STUDY MATERIAL:
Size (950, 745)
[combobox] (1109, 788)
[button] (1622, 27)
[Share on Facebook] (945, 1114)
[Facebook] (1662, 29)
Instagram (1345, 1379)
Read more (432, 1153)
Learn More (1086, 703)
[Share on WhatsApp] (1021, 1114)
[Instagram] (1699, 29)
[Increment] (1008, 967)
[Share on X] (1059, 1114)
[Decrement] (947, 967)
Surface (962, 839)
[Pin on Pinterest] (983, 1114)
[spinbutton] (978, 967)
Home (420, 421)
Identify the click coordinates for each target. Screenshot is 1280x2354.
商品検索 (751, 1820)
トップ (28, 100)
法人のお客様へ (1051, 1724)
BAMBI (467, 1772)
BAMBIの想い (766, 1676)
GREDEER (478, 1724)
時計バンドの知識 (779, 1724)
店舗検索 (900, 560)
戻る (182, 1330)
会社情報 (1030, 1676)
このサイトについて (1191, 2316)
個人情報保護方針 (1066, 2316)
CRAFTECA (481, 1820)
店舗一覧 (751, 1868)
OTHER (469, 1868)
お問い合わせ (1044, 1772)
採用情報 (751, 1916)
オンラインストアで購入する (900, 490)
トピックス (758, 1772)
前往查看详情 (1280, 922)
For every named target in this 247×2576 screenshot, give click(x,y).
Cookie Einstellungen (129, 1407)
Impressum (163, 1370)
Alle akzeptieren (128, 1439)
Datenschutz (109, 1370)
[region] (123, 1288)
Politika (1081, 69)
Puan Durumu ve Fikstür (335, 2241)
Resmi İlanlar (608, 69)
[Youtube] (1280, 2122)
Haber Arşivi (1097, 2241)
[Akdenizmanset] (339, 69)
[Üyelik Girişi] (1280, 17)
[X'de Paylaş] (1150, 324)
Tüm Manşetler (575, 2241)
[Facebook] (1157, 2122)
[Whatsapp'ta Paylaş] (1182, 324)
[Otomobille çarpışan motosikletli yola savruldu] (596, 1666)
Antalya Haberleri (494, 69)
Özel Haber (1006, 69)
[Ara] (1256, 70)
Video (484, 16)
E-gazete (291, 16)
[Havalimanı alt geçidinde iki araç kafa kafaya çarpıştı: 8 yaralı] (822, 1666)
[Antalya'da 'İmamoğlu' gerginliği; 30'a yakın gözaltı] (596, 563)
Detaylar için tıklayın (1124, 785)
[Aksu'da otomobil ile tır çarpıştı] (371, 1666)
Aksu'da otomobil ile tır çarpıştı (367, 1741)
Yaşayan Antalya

TASK REQUIREMENTS: Across the preceding material, how many lines contain the word "Facebook"? State the number alone.

COMPLETED EXERCISE: 3